Proposition 37 promises to rattle the entire U.S. food chain. An estimated 70 to 80 percent of processed foods sold in supermarkets could be affected, industry experts said, along with a variety of fresh fruits and vegetables. The measure qualified for the California ballot with nearly 1 million signatures; labeling in the state could set a precedent that’s followed nationwide.
Opponents say labeling would unfairly besmirch popular and reputable products, raise food prices and spur frivolous lawsuits while doing little to protect the public’s health. Passage of the initiative could create a cumbersome patchwork of state food-labeling laws if other states follow California’s lead, they contend.
“It really boils down to … guilt by association that makes genetic engineering something bad, a ‘Frankenfood,’” said Bob Goldberg, a UCLA plant molecular biologist and a member of the National Academy of Sciences.
What’s clear is that the genetically modified foods have quickly and quietly become a fixture at the American dinner table. If you ate a bowl of cereal this morning, drank a Coke for lunch or prepared packaged macaroni and cheese or an ear of corn for dinner, then you probably ate something that has been genetically engineered. A majority of the foods on supermarket shelves that come in a box, bag or can probably would need to be labeled if Proposition 37 becomes law.
Most meat and dairy products, eggs, certified organic foods, alcoholic beverages and restaurant meals would be exempt. In addition, foods could not be labeled “natural” if any of their ingredients were genetically engineered.
The technique was pioneered more than two decades ago to boost productivity by making crops resistant to insects, plant diseases, pesticides and herbicides. The biggest successes have been with commodities that are staples in most processed foods. Genetically engineered crops account for about 90 percent of U.S. corn, soybean and sugar beet production.
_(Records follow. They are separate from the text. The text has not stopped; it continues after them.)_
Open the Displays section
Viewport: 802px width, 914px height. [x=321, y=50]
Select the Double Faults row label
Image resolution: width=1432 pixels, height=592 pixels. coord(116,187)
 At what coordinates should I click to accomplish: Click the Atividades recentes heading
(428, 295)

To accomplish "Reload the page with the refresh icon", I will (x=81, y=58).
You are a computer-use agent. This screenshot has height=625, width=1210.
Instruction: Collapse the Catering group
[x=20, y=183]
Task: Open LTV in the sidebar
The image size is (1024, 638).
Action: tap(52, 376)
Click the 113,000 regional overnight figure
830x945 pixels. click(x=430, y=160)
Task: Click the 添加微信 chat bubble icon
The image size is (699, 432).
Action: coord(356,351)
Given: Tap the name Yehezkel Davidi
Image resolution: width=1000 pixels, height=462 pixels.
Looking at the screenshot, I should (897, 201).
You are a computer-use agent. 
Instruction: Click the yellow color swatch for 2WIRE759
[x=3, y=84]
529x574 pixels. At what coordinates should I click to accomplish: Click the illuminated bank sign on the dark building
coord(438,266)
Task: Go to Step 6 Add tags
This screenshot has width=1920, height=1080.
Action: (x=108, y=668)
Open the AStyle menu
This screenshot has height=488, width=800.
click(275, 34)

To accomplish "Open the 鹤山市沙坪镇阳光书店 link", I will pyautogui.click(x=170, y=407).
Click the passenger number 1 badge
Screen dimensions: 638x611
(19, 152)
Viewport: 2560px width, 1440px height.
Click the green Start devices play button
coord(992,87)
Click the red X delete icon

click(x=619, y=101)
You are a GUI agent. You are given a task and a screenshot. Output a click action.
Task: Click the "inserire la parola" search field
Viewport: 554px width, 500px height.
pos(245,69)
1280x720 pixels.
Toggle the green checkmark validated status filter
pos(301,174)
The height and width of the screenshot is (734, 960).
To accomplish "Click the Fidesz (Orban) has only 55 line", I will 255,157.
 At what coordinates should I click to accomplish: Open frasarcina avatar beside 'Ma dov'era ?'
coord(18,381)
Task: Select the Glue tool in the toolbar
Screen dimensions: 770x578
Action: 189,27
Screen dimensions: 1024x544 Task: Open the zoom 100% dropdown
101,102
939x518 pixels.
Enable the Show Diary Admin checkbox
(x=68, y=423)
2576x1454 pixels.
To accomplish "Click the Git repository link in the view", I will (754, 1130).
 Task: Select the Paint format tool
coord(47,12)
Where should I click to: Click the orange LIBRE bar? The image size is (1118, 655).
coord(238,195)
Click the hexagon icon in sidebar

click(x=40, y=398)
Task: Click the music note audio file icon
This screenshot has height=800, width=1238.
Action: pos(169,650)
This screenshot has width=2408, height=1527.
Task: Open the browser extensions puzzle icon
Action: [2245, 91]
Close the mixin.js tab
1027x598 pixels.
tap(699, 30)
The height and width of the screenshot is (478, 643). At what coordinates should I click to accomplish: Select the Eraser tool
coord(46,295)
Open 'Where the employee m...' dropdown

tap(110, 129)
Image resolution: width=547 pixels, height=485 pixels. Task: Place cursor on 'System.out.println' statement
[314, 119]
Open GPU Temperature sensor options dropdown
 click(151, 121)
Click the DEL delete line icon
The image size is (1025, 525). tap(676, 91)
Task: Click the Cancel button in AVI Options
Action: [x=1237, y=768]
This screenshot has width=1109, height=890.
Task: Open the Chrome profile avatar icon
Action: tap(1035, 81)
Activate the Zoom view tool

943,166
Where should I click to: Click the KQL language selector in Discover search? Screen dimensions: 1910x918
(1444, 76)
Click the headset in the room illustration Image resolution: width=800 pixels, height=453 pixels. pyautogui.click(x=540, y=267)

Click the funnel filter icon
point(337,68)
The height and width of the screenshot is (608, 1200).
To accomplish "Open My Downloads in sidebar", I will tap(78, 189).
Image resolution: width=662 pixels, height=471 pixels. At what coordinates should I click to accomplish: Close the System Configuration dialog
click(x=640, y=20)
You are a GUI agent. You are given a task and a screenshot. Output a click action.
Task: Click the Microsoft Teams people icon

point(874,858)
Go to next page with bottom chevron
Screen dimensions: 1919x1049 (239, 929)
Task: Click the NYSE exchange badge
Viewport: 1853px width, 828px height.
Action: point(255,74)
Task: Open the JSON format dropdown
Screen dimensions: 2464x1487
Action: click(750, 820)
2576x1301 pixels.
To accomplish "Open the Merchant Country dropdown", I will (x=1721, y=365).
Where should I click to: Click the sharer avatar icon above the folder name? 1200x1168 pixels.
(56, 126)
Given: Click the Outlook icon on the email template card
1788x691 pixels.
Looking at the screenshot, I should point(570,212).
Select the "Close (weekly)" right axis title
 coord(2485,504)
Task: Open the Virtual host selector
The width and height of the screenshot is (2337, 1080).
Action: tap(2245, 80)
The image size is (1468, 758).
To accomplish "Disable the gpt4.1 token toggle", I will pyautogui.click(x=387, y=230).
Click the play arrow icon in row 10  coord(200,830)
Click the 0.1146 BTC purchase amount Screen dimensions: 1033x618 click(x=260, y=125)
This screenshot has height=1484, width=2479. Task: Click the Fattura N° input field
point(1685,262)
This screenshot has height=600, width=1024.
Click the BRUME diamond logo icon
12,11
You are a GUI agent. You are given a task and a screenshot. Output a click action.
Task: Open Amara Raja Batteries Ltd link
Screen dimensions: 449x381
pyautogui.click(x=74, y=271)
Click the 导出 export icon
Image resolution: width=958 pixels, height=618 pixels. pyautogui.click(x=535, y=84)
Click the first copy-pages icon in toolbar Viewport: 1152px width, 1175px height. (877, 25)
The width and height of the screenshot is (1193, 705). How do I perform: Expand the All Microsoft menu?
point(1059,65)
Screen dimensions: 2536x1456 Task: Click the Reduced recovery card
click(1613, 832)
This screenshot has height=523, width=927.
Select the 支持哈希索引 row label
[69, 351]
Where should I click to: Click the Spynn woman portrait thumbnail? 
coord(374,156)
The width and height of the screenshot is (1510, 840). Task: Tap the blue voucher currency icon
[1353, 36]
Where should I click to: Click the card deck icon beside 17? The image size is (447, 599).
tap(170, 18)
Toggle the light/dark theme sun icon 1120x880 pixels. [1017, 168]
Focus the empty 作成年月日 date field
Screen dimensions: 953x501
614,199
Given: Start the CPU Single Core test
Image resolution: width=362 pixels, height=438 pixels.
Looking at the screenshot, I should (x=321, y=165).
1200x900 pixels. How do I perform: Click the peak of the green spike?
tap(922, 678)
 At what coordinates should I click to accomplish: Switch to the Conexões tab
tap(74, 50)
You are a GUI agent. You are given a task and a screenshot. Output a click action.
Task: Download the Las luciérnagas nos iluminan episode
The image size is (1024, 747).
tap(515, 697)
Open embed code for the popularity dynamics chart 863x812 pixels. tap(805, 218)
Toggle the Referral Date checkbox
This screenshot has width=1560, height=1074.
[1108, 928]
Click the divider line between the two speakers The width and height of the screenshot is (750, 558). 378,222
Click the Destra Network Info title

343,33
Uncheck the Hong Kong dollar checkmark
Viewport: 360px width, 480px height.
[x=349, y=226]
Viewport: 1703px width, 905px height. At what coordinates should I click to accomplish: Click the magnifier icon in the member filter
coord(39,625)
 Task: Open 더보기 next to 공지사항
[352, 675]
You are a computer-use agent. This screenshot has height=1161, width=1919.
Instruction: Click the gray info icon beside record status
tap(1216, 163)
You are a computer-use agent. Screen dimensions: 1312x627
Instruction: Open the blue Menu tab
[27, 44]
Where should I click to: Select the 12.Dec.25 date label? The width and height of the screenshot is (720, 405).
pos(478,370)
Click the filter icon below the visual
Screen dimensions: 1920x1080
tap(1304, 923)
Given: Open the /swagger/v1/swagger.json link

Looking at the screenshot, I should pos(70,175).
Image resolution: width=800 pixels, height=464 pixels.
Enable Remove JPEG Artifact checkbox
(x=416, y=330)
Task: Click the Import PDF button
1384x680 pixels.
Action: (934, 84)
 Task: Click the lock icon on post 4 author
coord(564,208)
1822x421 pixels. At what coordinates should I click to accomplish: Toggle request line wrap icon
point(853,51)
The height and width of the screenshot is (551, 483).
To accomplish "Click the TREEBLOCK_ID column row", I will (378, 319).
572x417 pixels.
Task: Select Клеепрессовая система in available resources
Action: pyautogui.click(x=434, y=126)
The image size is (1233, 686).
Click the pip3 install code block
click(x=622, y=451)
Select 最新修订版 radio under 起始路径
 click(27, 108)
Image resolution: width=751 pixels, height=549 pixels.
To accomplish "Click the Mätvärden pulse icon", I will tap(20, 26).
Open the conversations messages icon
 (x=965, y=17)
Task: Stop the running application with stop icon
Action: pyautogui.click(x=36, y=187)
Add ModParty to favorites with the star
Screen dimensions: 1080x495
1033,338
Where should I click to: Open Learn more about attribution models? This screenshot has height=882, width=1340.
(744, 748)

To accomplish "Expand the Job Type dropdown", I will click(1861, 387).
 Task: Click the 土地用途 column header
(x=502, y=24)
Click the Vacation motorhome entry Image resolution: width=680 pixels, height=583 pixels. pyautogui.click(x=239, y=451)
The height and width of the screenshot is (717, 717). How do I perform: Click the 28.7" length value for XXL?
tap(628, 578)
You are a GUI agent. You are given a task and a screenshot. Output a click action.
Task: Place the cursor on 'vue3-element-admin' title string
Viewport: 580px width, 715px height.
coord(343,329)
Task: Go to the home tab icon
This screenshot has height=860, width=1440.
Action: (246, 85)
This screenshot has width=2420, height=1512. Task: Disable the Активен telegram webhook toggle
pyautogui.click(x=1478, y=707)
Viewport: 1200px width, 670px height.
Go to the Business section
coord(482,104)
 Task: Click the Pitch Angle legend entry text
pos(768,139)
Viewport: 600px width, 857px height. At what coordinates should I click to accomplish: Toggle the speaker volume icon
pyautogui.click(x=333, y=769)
And the trend is growing. Genetically modified fresh fruits and vegetables, including Hawaiian papayas, sweet corn, zucchini and yellow squash are now widely sold. Agribusinesses and their seed subsidiaries are pushing to develop melons that taste sweeter, onions that don’t bring tears and tomatoes that stay juicy longer.
The U.S. Food and Drug Administration has decreed genetically engineered foods to be safe. Although the agency requires that most food products carry labels with detailed health and safety information including ingredients, calories, sodium levels and potential allergic reactions, the agency has ruled that labels need not reflect whether ingredients have been genetically engineered.
The FDA’s labeling policy has remained essentially unchanged since 1992, when it said it “has no basis for concluding that bioengineered foods differ from other foods in any meaningful or uniform way.”
Labels are “very costly, are not going to be informative, and there’s absolutely no basis in science for this,” said Martina Newell-McGloughlin, director of life and health science research initiatives at UC Davis. The labeling campaign, she said, is sowing “fear and doubt.” She said organic farmers and food processors could use the initiative as a marketing tool to boost market share for their products, which are typically more expensive.